On September 25, 2018, the trial court issued its
decision. It agreed with the plaintiffs, finding that the purpose of
Magnuson-Stevens was to conserve natural resources, not to regulate
aquaculture, and that any reference to “harvesting” that appears in the law is
intended to address the capture of wild fish, and not the mere gathering of
farmed animals.
NMFS has appealed the trial court’s decision. Oral arguments
were heard on January 6 of this year, when NMFS renewed its claim that Congress
intended to give it the authority to regulate aquaculture when it passed Magnuson-Stevens.

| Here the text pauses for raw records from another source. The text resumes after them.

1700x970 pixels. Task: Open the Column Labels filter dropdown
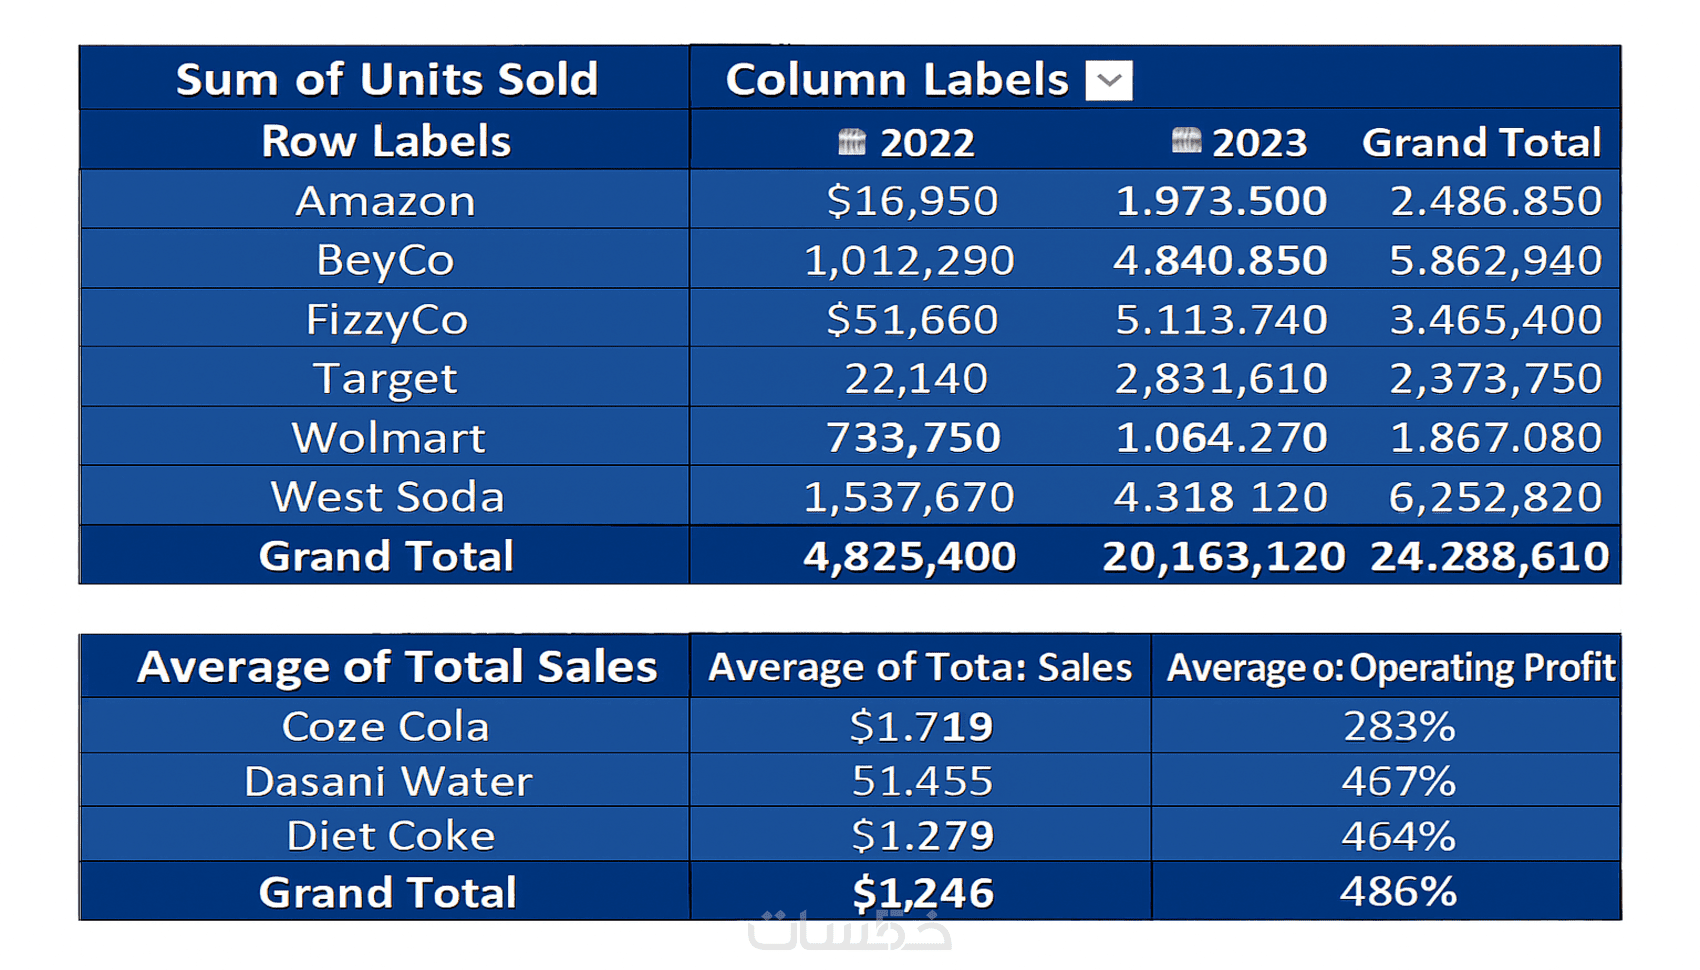click(1109, 81)
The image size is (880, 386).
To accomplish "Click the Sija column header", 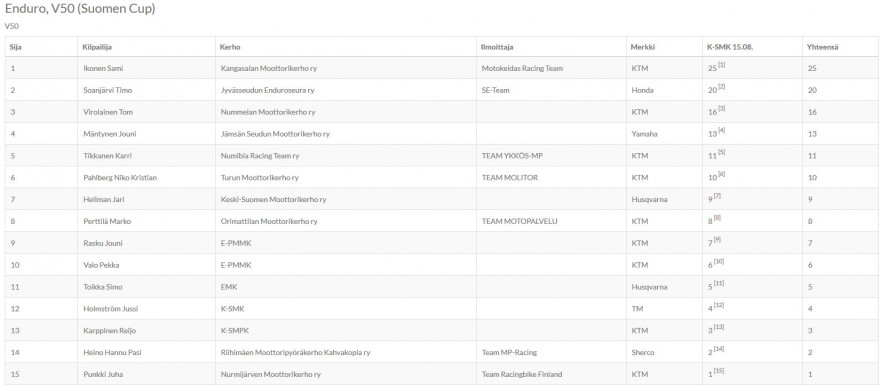I will click(15, 47).
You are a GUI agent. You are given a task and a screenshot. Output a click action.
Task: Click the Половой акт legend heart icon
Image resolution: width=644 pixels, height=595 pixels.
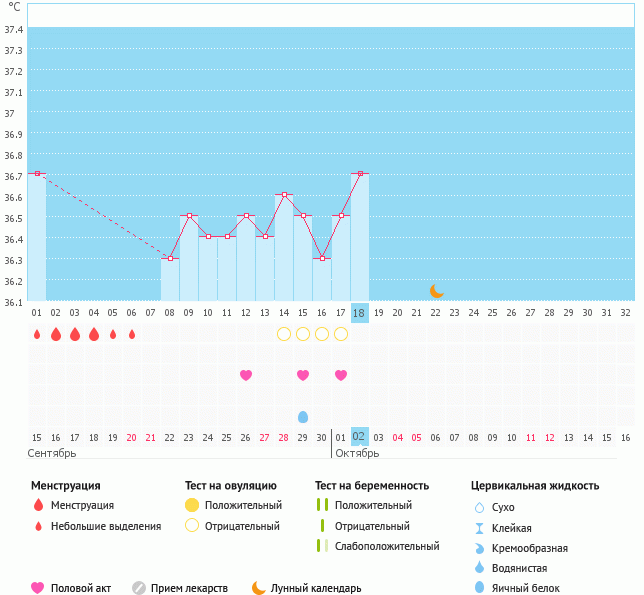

The appeals court panel was reportedly doubtful. One observer noted that
“All three judges expressed skepticism almost immediately, wondering aloud if
NMFS’s sudden pivot fundamentally enlarged both the statute’s scope and its
underlying authority without underlying support from Congress or the MSA’s
text.”
It’s always dangerous
to try to predict what an appellate court will decide, but it is safe to say
that unless the trial court’s decision is overturned, Congress has not yet
authorized NMFS to regulate aquaculture in the EEZ.
Bills have been introduced to fill the regulatory void. H.R.

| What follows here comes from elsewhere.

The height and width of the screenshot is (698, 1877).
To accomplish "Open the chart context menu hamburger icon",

6191, titled the “Advancing the Quality and
Understanding of American Aquaculture Act,” (AQUAA Act) was
introduced by Rep. Colin Peterson (D-MN) and Rep. Steven Pallazzo (R-MS).

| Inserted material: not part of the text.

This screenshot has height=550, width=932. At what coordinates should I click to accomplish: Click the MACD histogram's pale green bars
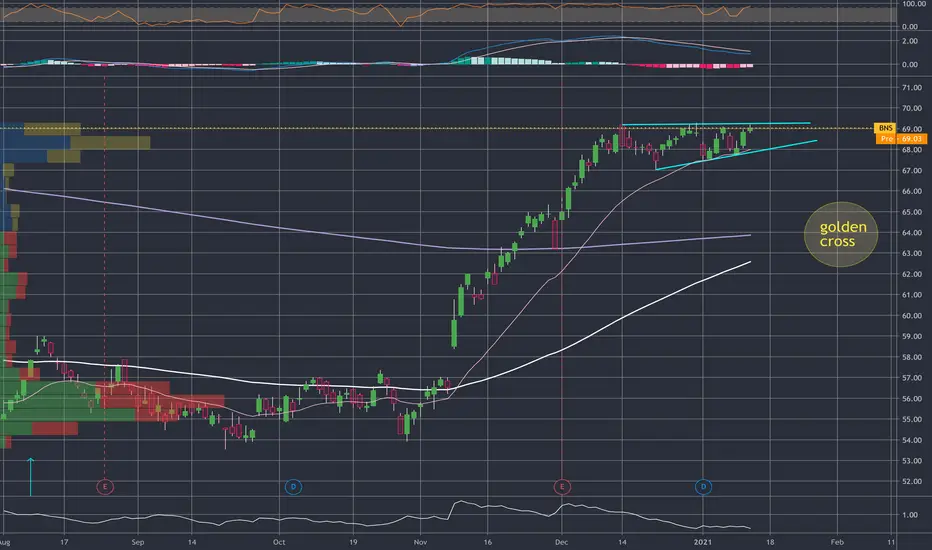[x=511, y=61]
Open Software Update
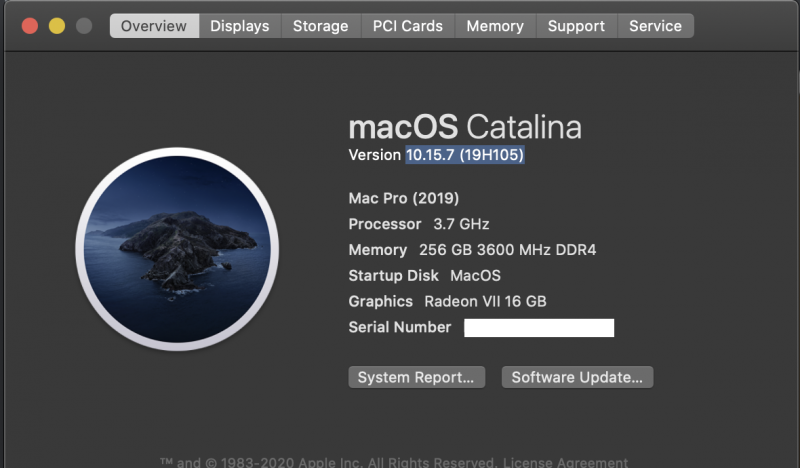Image resolution: width=800 pixels, height=468 pixels. [x=577, y=377]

Similar to bills that failed to gain traction in previous sessions of Congress,
the AQUAA Act would create a regulatory framework for permitting and
maintaining aquaculture operations in the EEZ, and vest regulatory authority in
the National Oceanic and Atmospheric Administration (NOAA). However, the AQUAA
Act remains in the earliest stages of the legislative process; while it has
been referred to committee, it has not yet been scheduled for the committee
markup process.
What the Executive Order says about aquaculture
The Executive Order
provides a framework for regulating offshore aquaculture that must be viewed
against that background of Congressional inaction. Pursuant to the Executive
Order, NOAA would become the lead agency charged with preparing and issuing any
environmental impact statements (EIS) required pursuant to the National
Environmental Policy Act (NEPA), and would be required to complete any such EIS
within two years after beginning the assessment process.
The Department of
Commerce, NOAA’s parent agency, was also instructed to, “within 1 year of the
date of this order, identify at least two geographic areas containing locations
suitable for commercial aquaculture and, within 2 years of identifying each
area, create a programmatic EIS for each area to assess the impact of siting
aquaculture facilities there.” Two additional areas suitable for aquaculture
were to be identified in each of the following four years.
The Army Corps of
Engineers, which must approve all projects that may impact the use of navigable
waters, was also authorized to take a broad-scale approach to the approval
process, with the Executive Order granting it the authority to issue a
“nationwide permit authorizing finfish aquaculture activities in marine and
coastal waters out to the limit of the territorial sea and in ocean waters
beyond the territorial sea within the exclusive economic zone of the United
States.”
In addition, the
Executive Order gave NOAA just 240 days to create an aquaculture web page that
describes the federal regulations (which, with respect to aquaculture projects
in the EEZ, have not yet even been drafted) affecting aquaculture, lists the state
and federal agencies that play a role in the aquaculture permitting process,
and identifies grants available to aquaculture operators.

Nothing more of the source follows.